Enunciado da tarefa
Prolongue o texto sobre o homem achado morto de pijamas em Tóquio, começando logo após a última frase apresentada.

Trecho do documento
══════════

Até aí, tudo bem; penso que a maioria das pessoas que morrem usando pijamas, ou:
A] morreram dormindo, o que é uma benção;
B] estavam junto de seus familiares, ou em um leito de hospital – a morte não chegou de repente, todos tiveram tempo de se acostumar com “a indesejada das gentes” , como a chamava o poeta brasileiro Manuel Bandeira.
A noticia continua: quando ele faleceu, estava em seu quarto. Portanto, eliminada a hipótese do hospital, ficamos apenas com a possibilidade de que ele tenha morrido dormindo, sem sofrer, sem mesmo dar-se conta que não iria ver a luz do dia seguinte.
Mas resta uma possibilidade: assalto seguido de morte.
Quem conhece Tóquio, sabe que a gigantesca cidade é ao mesmo tempo um dos lugares mais seguros do mundo. Lembro-me de certa vez parar para comer com meus editores antes de seguir viagem ao interior do Japão – todas as nossas malas estavam à vista, no banco de trás do carro. Imediatamente eu disse que era muito perigoso, com toda certeza alguém iria passar, ver aquilo, e desaparecer com nossas roupas, documentos, etc. Meu editor sorriu e disse que não me preocupasse – não conhecia nenhum caso semelhante em seus muitos anos de vida (efetivamente, nada aconteceu com nossas malas, embora eu tenha permanecido tenso durante todo o jantar).
Mas voltemos ao nosso morto de pijamas: não havia qualquer sinal de luta, violência, ou coisa parecida. Um oficial da Policia Metropolitana, em entrevista ao jornal, afirmava que com quase toda certeza ele morrera de algum ataque súbito do coração. Portanto, descartamos também a hipótese de um homicídio.
O cadáver fora descoberto por empregados de uma empresa de construção, no segundo andar de um prédio, em um conjunto habitacional que estava prestes a ser demolido. Tudo nos leva a pensar que nosso morto de pijamas, na impossibilidade de encontrar algum lugar para viver em um dos lugares mais densamente povoados e mais caros do mundo, decidira simplesmente instalar-se onde não precisava pagar aluguel.

══════════

Entradas da coleção
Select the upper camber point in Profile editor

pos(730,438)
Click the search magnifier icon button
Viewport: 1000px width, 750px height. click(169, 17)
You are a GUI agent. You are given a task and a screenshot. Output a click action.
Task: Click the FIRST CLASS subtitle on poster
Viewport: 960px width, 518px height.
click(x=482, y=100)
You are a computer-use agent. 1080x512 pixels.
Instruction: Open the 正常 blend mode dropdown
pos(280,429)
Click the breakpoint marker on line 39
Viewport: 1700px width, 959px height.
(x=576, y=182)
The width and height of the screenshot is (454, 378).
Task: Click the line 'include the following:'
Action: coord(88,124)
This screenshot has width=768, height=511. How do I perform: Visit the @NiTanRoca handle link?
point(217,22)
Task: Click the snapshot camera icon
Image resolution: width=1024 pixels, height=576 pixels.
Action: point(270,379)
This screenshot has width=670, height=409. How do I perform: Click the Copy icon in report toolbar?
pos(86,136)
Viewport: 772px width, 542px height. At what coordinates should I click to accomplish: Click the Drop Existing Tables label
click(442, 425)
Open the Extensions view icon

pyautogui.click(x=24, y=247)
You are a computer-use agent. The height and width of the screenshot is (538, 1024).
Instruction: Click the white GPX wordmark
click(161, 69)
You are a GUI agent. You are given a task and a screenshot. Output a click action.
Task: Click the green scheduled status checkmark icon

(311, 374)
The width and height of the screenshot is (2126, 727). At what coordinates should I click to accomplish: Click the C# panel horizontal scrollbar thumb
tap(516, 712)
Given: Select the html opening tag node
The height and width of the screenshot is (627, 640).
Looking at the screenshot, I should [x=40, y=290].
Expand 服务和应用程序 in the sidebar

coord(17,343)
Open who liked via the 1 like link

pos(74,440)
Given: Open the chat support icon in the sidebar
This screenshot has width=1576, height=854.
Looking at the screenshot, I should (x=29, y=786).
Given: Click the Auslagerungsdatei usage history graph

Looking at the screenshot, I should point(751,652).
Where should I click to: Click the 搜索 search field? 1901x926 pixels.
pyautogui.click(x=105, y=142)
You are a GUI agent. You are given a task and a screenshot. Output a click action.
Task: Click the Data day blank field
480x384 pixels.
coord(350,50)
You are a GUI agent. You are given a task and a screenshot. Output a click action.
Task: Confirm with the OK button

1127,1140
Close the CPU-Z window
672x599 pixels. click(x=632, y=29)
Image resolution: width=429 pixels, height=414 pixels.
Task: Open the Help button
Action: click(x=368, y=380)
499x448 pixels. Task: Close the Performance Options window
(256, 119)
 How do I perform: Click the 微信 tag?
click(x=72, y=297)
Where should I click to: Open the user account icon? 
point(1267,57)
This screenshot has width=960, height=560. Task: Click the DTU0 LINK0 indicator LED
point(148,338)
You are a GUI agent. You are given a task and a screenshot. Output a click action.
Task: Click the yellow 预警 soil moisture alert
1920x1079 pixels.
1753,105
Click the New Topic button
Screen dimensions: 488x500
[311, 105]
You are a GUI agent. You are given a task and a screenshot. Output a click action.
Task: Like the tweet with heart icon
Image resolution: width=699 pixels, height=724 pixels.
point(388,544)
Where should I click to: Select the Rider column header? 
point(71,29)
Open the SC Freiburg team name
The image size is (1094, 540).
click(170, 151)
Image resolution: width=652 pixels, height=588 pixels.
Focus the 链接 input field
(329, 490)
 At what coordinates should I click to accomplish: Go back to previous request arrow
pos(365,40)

══════════

Sua resposta
E então chega a parte trágica da história: nosso morto era apenas um esqueleto vestido com pijamas. Ao seu lado, havia um jornal aberto, datado de 20 de fevereiro de 1984. Em uma mesa próxima, a folhinha marcava o mesmo dia.
Ou seja: estava ali há vinte anos.
E ninguém dera por sua falta.
O homem foi identificado como um ex-funcionario da companhia que construira o conjunto habitacional, para onde se mudara no início dos anos 80, logo depois de divorciar-se. Tinha pouco mais de cinqüenta anos no dia em que estava lendo o jornal, e de repente deixou este mundo.
Sua ex-mulher jamais o procurou. Foram até a empresa onde ele trabalhava, descobriram que havia pedido falência logo depois de completar a obra, já que nenhum apartamento foi vendido, e por isso não estranharam o fato do homem não aparecer para suas atividades diárias. Procuraram seus amigos, que atribuíram seu desaparecimento ao fato de ter pedido algum dinheiro emprestado, e não ter como pagar.
A notícia termina dizendo que os restos mortais foram entregues a ex-esposa. Eu terminei de ler o artigo, e fiquei pensando nesta frase final: a ex-esposa ainda estava viva, e mesmo assim, durante vinte anos, jamais procurou o marido. O que deve ter passado por sua cabeça? Que ele já não a amava mais, que tinha decidido afasta-la para sempre de sua vida. Que havia encontrado outra mulher, e desaparecido sem deixar vestígios. Que a vida é assim mesmo, uma vez terminado os tramites do divórcio, não tem nenhum sentido continuar uma relação que já foi legalmente terminada. Imagino o que deve ter sentido ao saber o destino do homem com quem compartilhara grande parte de sua vida.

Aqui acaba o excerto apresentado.